| Avoiding
'sudden wealth syndrome' | | |
| Why not
leave a bundle? So what's wrong with leaving the kids a whopping inheritance?
Don't we all want our kids to enjoy life and be financially independent?
Well, sure. But dropping a boxcar of unrestricted
cash on your offspring can be like inviting Courtney Love to your cookout: Somebody's
probably going to wind up in the pool. On fire.
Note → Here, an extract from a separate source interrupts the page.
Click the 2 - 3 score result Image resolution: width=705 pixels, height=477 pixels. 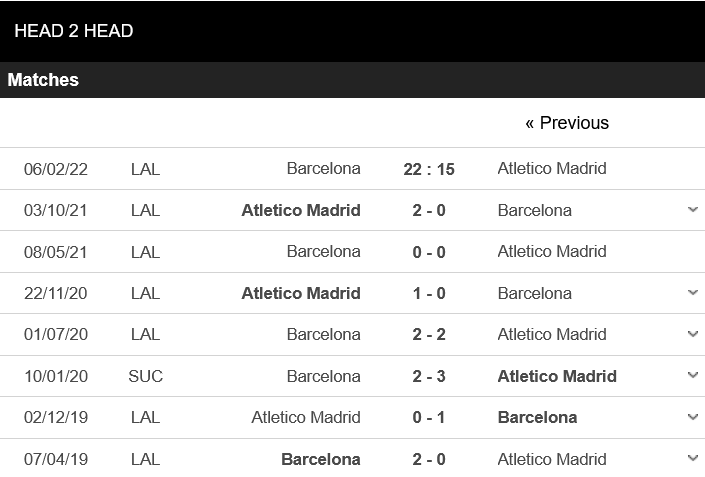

How and to
whom you leave your wealth can shake your family tree to its roots. "The
biggest fear that parents have is that if the children know the money is coming,
they will have no motivation," says O'Neill. "The symptoms of affluenza
are the inability to delay gratification, loss of future motivation and a false
sense of entitlement." Psychologists warn that too large
an inheritance may undermine a child's self-confidence, while too miserly an amount
can fuel feelings of abandonment and resentment. Family dynamics further come
into play when one or both parents are overachieving A-types who expect the kids
to fill their oversized shoes. U.S. financier Warren Buffett
once characterized the optimal inheritance as "enough money so that they
would feel they could do anything, but not so much that they could do nothing."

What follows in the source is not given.